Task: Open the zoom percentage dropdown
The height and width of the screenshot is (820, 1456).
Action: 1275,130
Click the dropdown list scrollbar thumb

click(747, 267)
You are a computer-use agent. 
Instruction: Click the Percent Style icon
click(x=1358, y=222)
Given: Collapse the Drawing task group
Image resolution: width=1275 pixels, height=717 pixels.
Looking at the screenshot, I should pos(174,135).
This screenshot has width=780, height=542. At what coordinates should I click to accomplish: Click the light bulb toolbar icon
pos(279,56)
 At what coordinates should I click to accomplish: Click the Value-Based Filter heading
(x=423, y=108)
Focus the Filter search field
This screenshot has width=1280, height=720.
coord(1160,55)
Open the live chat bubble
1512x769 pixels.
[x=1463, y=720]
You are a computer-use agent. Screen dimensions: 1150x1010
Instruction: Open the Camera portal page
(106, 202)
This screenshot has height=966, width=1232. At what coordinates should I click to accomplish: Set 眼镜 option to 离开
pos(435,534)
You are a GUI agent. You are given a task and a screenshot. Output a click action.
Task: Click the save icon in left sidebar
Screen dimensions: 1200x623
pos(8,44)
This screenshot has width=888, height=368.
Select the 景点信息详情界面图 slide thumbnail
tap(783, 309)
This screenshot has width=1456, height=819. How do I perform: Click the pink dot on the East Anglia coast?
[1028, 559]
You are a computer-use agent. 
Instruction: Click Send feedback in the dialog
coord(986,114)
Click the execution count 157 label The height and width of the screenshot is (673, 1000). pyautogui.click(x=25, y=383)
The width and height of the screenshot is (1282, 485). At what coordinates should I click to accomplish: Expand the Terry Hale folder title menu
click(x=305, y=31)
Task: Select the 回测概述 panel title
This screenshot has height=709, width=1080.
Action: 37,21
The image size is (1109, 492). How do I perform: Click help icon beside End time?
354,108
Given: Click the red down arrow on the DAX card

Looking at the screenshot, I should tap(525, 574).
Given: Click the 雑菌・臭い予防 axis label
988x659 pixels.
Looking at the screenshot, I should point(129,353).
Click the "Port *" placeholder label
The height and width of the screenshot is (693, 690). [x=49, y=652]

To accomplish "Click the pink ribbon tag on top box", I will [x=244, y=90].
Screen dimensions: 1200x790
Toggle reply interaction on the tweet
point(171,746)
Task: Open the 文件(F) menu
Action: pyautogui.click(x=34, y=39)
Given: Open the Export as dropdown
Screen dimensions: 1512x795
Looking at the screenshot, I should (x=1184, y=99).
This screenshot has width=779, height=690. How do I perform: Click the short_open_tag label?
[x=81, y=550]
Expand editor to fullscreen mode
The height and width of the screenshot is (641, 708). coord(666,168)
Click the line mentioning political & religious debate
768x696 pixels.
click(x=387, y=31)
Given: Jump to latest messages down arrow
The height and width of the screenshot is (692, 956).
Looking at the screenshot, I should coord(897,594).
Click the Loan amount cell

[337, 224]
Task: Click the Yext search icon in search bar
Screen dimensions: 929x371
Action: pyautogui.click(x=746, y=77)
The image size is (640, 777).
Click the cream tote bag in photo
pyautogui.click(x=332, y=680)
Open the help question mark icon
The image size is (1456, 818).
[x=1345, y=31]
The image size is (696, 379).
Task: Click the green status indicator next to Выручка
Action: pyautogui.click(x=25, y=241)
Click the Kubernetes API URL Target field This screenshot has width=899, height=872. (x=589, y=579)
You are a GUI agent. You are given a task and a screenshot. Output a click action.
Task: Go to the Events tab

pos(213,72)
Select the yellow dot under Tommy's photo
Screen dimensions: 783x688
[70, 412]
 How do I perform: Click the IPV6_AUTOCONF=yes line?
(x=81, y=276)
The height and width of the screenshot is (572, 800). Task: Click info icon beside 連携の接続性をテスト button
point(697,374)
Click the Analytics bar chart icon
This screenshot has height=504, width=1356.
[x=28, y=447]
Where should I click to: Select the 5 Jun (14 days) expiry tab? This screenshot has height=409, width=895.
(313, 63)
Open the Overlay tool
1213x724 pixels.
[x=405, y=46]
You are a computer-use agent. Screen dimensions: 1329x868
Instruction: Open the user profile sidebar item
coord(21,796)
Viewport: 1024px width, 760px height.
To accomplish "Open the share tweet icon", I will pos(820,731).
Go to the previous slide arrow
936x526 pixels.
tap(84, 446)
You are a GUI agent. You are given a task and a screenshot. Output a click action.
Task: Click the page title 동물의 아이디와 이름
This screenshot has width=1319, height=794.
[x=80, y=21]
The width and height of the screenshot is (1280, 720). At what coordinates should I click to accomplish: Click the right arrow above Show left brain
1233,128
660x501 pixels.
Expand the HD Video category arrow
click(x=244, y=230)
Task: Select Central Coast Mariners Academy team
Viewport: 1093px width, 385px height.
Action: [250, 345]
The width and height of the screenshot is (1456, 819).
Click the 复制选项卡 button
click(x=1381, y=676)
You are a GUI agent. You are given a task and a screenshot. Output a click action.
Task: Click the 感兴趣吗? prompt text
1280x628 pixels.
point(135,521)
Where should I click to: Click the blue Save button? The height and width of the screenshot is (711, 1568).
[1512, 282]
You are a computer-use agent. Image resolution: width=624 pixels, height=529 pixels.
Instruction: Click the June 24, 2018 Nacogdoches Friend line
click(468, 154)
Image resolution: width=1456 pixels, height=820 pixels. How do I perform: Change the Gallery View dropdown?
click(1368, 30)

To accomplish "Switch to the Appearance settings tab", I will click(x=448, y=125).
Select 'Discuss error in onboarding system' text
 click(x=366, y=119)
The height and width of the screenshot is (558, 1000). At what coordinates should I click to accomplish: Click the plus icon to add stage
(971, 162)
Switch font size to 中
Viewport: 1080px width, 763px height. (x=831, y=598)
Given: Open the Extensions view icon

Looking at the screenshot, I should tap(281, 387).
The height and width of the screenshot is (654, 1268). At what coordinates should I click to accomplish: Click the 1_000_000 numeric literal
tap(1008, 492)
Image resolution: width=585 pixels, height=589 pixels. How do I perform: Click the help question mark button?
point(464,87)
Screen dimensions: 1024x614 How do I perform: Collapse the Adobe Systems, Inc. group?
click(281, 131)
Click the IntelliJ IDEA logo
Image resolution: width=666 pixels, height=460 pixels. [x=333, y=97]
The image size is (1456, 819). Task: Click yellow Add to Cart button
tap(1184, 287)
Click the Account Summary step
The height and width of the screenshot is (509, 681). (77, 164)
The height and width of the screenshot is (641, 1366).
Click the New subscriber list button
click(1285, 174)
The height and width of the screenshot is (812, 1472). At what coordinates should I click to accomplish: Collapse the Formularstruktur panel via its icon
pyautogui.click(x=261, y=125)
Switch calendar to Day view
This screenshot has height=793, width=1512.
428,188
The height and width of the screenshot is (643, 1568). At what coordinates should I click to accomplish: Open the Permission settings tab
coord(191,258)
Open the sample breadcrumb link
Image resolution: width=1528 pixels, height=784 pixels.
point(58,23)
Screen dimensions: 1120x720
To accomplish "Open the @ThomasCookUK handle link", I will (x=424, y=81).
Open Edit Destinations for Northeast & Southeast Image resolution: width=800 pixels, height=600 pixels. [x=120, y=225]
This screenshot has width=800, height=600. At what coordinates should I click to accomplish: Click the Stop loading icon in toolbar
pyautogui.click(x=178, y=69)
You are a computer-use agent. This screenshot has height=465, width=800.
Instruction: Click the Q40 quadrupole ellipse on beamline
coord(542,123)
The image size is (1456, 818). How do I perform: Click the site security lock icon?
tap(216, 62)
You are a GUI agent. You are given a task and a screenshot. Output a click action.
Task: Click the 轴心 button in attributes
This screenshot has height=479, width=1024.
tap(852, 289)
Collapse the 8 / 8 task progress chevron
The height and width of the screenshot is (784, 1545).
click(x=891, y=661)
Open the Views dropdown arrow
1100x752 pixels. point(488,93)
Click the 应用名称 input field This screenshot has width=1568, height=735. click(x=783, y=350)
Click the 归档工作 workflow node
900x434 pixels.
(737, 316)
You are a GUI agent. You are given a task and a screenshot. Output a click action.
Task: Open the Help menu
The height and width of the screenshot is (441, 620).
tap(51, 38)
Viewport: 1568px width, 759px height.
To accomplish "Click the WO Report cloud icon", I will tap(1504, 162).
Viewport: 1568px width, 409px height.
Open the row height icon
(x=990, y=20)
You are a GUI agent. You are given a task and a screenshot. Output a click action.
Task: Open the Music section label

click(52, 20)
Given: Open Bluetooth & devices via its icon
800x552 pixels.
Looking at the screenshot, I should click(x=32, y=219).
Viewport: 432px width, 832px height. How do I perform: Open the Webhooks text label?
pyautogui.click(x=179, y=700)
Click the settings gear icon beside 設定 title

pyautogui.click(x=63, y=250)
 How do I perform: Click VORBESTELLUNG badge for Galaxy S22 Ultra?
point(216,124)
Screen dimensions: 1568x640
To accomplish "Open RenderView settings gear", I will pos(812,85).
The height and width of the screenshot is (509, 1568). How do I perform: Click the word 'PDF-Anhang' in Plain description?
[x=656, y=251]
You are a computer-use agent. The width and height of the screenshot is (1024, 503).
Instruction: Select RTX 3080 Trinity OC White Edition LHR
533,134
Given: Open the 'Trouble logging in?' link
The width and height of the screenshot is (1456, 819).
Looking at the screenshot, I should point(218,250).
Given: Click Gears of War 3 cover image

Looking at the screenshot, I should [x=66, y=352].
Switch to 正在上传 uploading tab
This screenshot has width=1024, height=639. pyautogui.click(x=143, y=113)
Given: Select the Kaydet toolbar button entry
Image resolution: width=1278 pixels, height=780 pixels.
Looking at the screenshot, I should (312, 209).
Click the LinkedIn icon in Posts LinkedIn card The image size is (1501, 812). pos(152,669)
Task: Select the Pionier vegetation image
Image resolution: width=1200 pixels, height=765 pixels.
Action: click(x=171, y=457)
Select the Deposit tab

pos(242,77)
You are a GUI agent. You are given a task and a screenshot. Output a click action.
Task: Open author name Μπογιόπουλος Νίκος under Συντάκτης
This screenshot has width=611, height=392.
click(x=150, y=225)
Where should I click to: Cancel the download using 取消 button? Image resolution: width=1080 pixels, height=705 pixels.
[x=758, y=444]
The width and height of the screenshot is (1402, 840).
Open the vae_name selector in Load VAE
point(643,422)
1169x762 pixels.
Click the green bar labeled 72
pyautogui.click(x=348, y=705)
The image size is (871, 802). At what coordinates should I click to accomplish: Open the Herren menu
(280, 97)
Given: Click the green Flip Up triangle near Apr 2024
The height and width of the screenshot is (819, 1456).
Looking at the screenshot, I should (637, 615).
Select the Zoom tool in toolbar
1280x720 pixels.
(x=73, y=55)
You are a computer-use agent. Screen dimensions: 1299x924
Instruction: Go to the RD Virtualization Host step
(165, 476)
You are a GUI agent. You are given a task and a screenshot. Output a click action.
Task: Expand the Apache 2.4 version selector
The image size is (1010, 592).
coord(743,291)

━━━━━━━━━━━━━━━━━━━━

Reproduce the data from the line containing "You are a computer-use agent. Screen dimensions: 1299x924" through the last line, both included. Leave the requests as they are, but multiply every coordinate in the answers by 1.75 and round each result to a whole number, with halves rounding up.

You are a computer-use agent. Screen dimensions: 1299x924
Instruction: Go to the RD Virtualization Host step
(289, 833)
You are a GUI agent. You are given a task and a screenshot. Output a click action.
Task: Expand the Apache 2.4 version selector
The image size is (1010, 592).
coord(1300,509)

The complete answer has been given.